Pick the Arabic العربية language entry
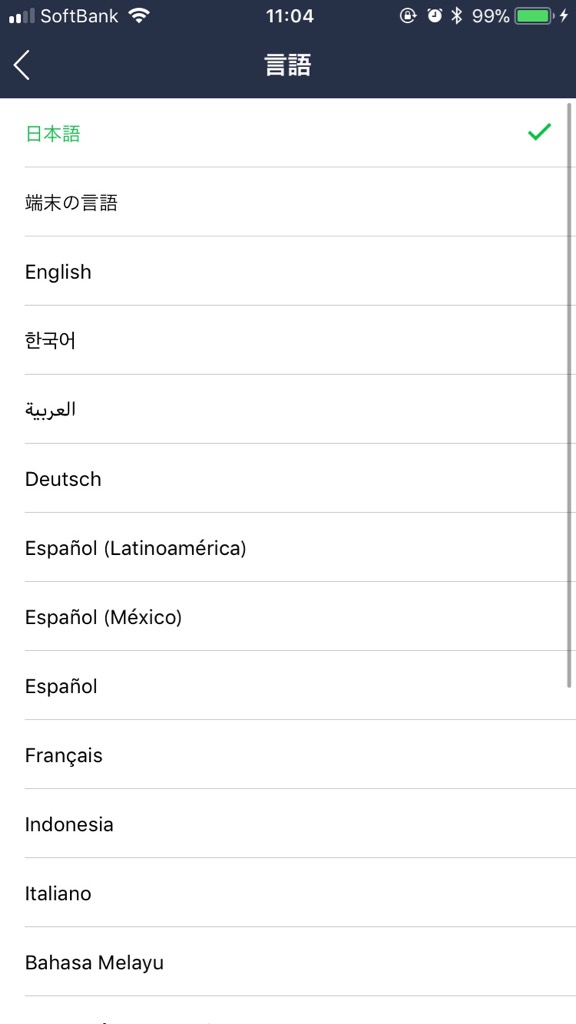Image resolution: width=576 pixels, height=1024 pixels. pos(288,409)
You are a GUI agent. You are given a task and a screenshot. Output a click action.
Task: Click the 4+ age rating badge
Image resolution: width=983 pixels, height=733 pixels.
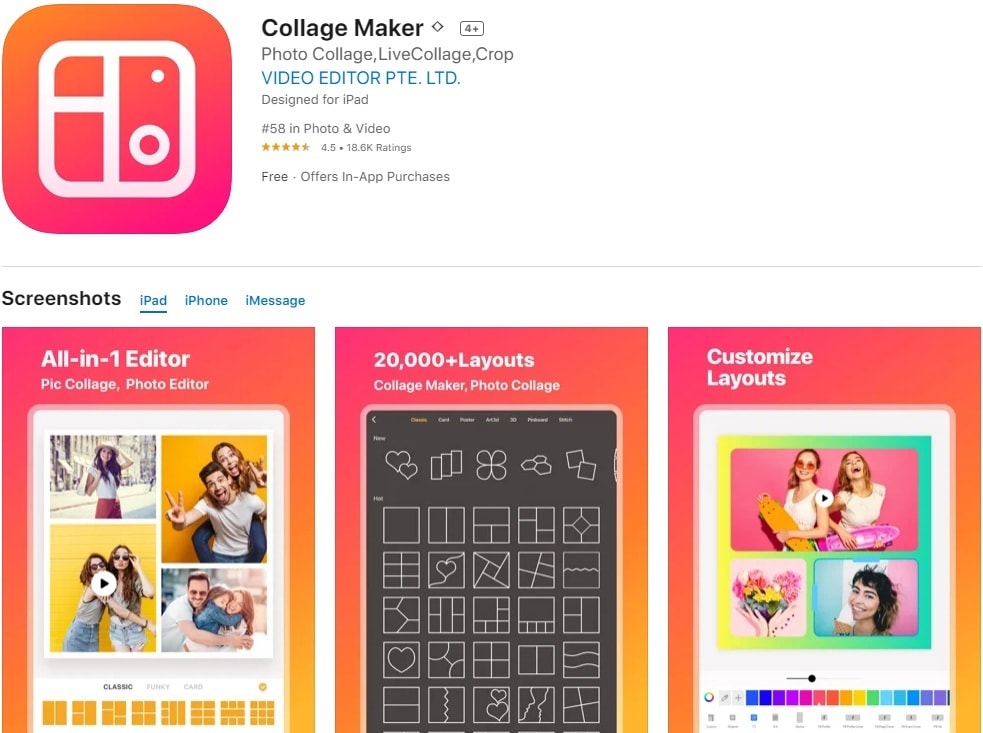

→ **The problem**: Please restate, word for word, the lines from the one with "You are a GUI" through the final line of the material, both included, and omit the pictures.

→ **Task result**:
You are a GUI agent. You are given a task and a screenshot. Output a click action.
Task: Click the 4+ age rating badge
Image resolution: width=983 pixels, height=733 pixels.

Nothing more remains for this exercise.